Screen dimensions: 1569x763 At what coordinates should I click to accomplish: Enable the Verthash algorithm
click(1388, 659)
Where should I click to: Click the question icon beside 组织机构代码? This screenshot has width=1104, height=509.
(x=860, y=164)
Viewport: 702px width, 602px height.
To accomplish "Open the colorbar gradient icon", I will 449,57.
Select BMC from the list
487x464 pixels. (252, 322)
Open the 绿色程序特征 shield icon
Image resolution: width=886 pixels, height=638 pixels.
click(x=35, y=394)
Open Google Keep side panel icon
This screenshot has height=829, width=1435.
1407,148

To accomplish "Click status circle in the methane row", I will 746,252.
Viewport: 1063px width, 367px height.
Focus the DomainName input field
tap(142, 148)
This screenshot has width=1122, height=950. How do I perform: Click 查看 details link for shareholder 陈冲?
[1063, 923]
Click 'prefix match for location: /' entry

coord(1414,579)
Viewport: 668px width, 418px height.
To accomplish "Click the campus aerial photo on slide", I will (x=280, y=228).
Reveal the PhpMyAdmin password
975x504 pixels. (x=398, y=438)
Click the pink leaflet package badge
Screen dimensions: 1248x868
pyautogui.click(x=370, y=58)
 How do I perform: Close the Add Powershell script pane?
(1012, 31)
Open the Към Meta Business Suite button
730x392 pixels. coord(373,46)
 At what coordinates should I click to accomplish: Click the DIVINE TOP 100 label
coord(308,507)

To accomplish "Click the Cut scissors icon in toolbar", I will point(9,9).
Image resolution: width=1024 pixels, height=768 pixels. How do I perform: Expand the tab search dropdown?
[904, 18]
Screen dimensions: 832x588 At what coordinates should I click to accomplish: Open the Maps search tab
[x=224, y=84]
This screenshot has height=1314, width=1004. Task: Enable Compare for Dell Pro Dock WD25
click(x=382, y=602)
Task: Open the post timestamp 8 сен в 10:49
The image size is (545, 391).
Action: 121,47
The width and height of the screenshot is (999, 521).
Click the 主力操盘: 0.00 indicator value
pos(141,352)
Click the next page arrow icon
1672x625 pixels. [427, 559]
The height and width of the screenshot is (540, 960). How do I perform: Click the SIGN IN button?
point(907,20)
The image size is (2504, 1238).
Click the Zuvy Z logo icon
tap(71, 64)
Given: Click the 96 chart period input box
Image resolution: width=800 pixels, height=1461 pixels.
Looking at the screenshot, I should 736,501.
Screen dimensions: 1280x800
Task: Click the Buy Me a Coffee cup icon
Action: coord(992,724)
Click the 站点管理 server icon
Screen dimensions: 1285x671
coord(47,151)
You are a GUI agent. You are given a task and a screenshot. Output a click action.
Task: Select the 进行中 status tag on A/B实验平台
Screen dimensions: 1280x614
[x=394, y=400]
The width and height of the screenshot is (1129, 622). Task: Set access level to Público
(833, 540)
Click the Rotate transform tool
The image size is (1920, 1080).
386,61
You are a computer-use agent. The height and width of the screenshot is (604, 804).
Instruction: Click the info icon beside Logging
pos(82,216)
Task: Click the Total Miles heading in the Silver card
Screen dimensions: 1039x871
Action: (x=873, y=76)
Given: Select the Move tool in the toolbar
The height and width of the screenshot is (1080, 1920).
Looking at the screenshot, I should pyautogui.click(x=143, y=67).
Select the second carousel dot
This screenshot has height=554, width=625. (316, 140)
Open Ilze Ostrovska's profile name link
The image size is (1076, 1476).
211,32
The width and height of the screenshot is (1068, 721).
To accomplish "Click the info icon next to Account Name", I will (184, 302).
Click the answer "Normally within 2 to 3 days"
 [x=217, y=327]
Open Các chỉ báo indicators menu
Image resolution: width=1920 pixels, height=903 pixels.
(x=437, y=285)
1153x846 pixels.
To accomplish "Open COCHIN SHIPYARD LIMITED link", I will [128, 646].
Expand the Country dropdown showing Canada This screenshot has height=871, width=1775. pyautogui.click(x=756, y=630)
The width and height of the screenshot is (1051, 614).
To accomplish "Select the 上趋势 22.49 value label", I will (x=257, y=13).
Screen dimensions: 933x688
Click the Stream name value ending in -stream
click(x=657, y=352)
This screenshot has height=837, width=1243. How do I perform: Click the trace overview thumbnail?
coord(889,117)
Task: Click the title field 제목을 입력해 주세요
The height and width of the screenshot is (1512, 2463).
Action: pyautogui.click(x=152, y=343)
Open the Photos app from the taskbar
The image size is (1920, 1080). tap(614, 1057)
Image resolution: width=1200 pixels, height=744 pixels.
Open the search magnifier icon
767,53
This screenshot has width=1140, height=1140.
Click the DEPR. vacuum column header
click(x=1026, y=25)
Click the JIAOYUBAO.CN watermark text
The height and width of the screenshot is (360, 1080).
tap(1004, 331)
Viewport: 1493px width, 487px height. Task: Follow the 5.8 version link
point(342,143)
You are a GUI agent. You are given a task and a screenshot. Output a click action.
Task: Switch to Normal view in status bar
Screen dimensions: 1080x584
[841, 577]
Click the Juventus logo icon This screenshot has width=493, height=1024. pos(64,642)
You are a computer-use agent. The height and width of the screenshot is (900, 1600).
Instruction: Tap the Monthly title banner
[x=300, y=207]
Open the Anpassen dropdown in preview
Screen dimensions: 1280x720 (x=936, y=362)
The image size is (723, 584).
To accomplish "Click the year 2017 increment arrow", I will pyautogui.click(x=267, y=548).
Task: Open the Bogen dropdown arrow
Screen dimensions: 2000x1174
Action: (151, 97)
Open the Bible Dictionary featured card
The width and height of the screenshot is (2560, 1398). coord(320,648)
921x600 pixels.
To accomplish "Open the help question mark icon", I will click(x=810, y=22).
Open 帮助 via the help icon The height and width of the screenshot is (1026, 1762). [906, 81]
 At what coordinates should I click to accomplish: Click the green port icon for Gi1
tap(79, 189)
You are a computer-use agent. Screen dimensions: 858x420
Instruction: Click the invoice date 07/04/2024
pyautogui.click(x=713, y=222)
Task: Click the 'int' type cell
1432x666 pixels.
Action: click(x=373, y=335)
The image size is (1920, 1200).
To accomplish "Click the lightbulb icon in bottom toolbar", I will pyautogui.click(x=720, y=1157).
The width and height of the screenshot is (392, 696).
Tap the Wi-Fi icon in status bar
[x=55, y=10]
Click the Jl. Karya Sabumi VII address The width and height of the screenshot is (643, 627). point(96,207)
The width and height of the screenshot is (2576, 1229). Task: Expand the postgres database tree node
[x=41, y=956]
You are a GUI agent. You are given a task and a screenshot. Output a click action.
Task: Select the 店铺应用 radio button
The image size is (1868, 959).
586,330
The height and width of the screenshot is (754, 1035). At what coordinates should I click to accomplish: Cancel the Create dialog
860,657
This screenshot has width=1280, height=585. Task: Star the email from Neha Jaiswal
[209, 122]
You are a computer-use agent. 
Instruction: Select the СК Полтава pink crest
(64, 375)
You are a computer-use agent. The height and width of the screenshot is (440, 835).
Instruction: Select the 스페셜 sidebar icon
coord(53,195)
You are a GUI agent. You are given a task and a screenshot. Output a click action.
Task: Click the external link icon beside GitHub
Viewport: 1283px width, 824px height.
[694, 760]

Exercise directions: Rewrite all of the items above as a JSON list of strings, with one string for each line and blank lines omitted.

Task result:
[
  "Screen dimensions: 1569x763 At what coordinates should I click to accomplish: Enable the Verthash algorithm",
  "click(1388, 659)",
  "Where should I click to: Click the question icon beside 组织机构代码? This screenshot has width=1104, height=509.",
  "(x=860, y=164)",
  "Viewport: 702px width, 602px height.",
  "To accomplish \"Open the colorbar gradient icon\", I will 449,57.",
  "Select BMC from the list",
  "487x464 pixels. (252, 322)",
  "Open the 绿色程序特征 shield icon",
  "Image resolution: width=886 pixels, height=638 pixels.",
  "click(x=35, y=394)",
  "Open Google Keep side panel icon",
  "This screenshot has height=829, width=1435.",
  "1407,148",
  "To accomplish \"Click status circle in the methane row\", I will 746,252.",
  "Viewport: 1063px width, 367px height.",
  "Focus the DomainName input field",
  "tap(142, 148)",
  "This screenshot has width=1122, height=950. How do I perform: Click 查看 details link for shareholder 陈冲?",
  "[1063, 923]",
  "Click 'prefix match for location: /' entry",
  "coord(1414,579)",
  "Viewport: 668px width, 418px height.",
  "To accomplish \"Click the campus aerial photo on slide\", I will (x=280, y=228).",
  "Reveal the PhpMyAdmin password",
  "975x504 pixels. (x=398, y=438)",
  "Click the pink leaflet package badge",
  "Screen dimensions: 1248x868",
  "pyautogui.click(x=370, y=58)",
  " How do I perform: Close the Add Powershell script pane?",
  "(1012, 31)",
  "Open the Към Meta Business Suite button",
  "730x392 pixels. coord(373,46)",
  " At what coordinates should I click to accomplish: Click the DIVINE TOP 100 label",
  "coord(308,507)",
  "To accomplish \"Click the Cut scissors icon in toolbar\", I will point(9,9).",
  "Image resolution: width=1024 pixels, height=768 pixels. How do I perform: Expand the tab search dropdown?",
  "[904, 18]",
  "Screen dimensions: 832x588 At what coordinates should I click to accomplish: Open the Maps search tab",
  "[x=224, y=84]",
  "This screenshot has height=1314, width=1004. Task: Enable Compare for Dell Pro Dock WD25",
  "click(x=382, y=602)",
  "Task: Open the post timestamp 8 сен в 10:49",
  "The image size is (545, 391).",
  "Action: 121,47",
  "The width and height of the screenshot is (999, 521).",
  "Click the 主力操盘: 0.00 indicator value",
  "pos(141,352)",
  "Click the next page arrow icon",
  "1672x625 pixels. [427, 559]",
  "The height and width of the screenshot is (540, 960). How do I perform: Click the SIGN IN button?",
  "point(907,20)",
  "The image size is (2504, 1238).",
  "Click the Zuvy Z logo icon",
  "tap(71, 64)",
  "Given: Click the 96 chart period input box",
  "Image resolution: width=800 pixels, height=1461 pixels.",
  "Looking at the screenshot, I should 736,501.",
  "Screen dimensions: 1280x800",
  "Task: Click the Buy Me a Coffee cup icon",
  "Action: coord(992,724)",
  "Click the 站点管理 server icon",
  "Screen dimensions: 1285x671",
  "coord(47,151)",
  "You are a GUI agent. You are given a task and a screenshot. Output a click action.",
  "Task: Select the 进行中 status tag on A/B实验平台",
  "Screen dimensions: 1280x614",
  "[x=394, y=400]",
  "The width and height of the screenshot is (1129, 622). Task: Set access level to Público",
  "(833, 540)",
  "Click the Rotate transform tool",
  "The image size is (1920, 1080).",
  "386,61",
  "You are a computer-use agent. The height and width of the screenshot is (604, 804).",
  "Instruction: Click the info icon beside Logging",
  "pos(82,216)",
  "Task: Click the Total Miles heading in the Silver card",
  "Screen dimensions: 1039x871",
  "Action: (x=873, y=76)",
  "Given: Select the Move tool in the toolbar",
  "The height and width of the screenshot is (1080, 1920).",
  "Looking at the screenshot, I should pyautogui.click(x=143, y=67).",
  "Select the second carousel dot",
  "This screenshot has height=554, width=625. (316, 140)",
  "Open Ilze Ostrovska's profile name link",
  "The image size is (1076, 1476).",
  "211,32",
  "The width and height of the screenshot is (1068, 721).",
  "To accomplish \"Click the info icon next to Account Name\", I will (184, 302).",
  "Click the answer \"Normally within 2 to 3 days\"",
  " [x=217, y=327]",
  "Open Các chỉ báo indicators menu",
  "Image resolution: width=1920 pixels, height=903 pixels.",
  "(x=437, y=285)",
  "1153x846 pixels.",
  "To accomplish \"Open COCHIN SHIPYARD LIMITED link\", I will [128, 646].",
  "Expand the Country dropdown showing Canada This screenshot has height=871, width=1775. pyautogui.click(x=756, y=630)",
  "The width and height of the screenshot is (1051, 614).",
  "To accomplish \"Select the 上趋势 22.49 value label\", I will (x=257, y=13).",
  "Screen dimensions: 933x688",
  "Click the Stream name value ending in -stream",
  "click(x=657, y=352)",
  "This screenshot has height=837, width=1243. How do I perform: Click the trace overview thumbnail?",
  "coord(889,117)",
  "Task: Click the title field 제목을 입력해 주세요",
  "The height and width of the screenshot is (1512, 2463).",
  "Action: pyautogui.click(x=152, y=343)",
  "Open the Photos app from the taskbar",
  "The image size is (1920, 1080). tap(614, 1057)",
  "Image resolution: width=1200 pixels, height=744 pixels.",
  "Open the search magnifier icon",
  "767,53",
  "This screenshot has width=1140, height=1140.",
  "Click the DEPR. vacuum column header",
  "click(x=1026, y=25)",
  "Click the JIAOYUBAO.CN watermark text",
  "The height and width of the screenshot is (360, 1080).",
  "tap(1004, 331)",
  "Viewport: 1493px width, 487px height. Task: Follow the 5.8 version link",
  "point(342,143)",
  "You are a GUI agent. You are given a task and a screenshot. Output a click action.",
  "Task: Switch to Normal view in status bar",
  "Screen dimensions: 1080x584",
  "[841, 577]",
  "Click the Juventus logo icon This screenshot has width=493, height=1024. pos(64,642)",
  "You are a computer-use agent. The height and width of the screenshot is (900, 1600).",
  "Instruction: Tap the Monthly title banner",
  "[x=300, y=207]",
  "Open the Anpassen dropdown in preview",
  "Screen dimensions: 1280x720 (x=936, y=362)",
  "The image size is (723, 584).",
  "To accomplish \"Click the year 2017 increment arrow\", I will pyautogui.click(x=267, y=548).",
  "Task: Open the Bogen dropdown arrow",
  "Screen dimensions: 2000x1174",
  "Action: (151, 97)",
  "Open the Bible Dictionary featured card",
  "The width and height of the screenshot is (2560, 1398). coord(320,648)",
  "921x600 pixels.",
  "To accomplish \"Open the help question mark icon\", I will click(x=810, y=22).",
  "Open 帮助 via the help icon The height and width of the screenshot is (1026, 1762). [906, 81]",
  " At what coordinates should I click to accomplish: Click the green port icon for Gi1",
  "tap(79, 189)",
  "You are a computer-use agent. Screen dimensions: 858x420",
  "Instruction: Click the invoice date 07/04/2024",
  "pyautogui.click(x=713, y=222)",
  "Task: Click the 'int' type cell",
  "1432x666 pixels.",
  "Action: click(x=373, y=335)",
  "The image size is (1920, 1200).",
  "To accomplish \"Click the lightbulb icon in bottom toolbar\", I will pyautogui.click(x=720, y=1157).",
  "The width and height of the screenshot is (392, 696).",
  "Tap the Wi-Fi icon in status bar",
  "[x=55, y=10]",
  "Click the Jl. Karya Sabumi VII address The width and height of the screenshot is (643, 627). point(96,207)",
  "The width and height of the screenshot is (2576, 1229). Task: Expand the postgres database tree node",
  "[x=41, y=956]",
  "You are a GUI agent. You are given a task and a screenshot. Output a click action.",
  "Task: Select the 店铺应用 radio button",
  "The image size is (1868, 959).",
  "586,330",
  "The height and width of the screenshot is (754, 1035). At what coordinates should I click to accomplish: Cancel the Create dialog",
  "860,657",
  "This screenshot has width=1280, height=585. Task: Star the email from Neha Jaiswal",
  "[209, 122]",
  "You are a computer-use agent. ",
  "Instruction: Select the СК Полтава pink crest",
  "(64, 375)",
  "You are a computer-use agent. The height and width of the screenshot is (440, 835).",
  "Instruction: Select the 스페셜 sidebar icon",
  "coord(53,195)",
  "You are a GUI agent. You are given a task and a screenshot. Output a click action.",
  "Task: Click the external link icon beside GitHub",
  "Viewport: 1283px width, 824px height.",
  "[694, 760]"
]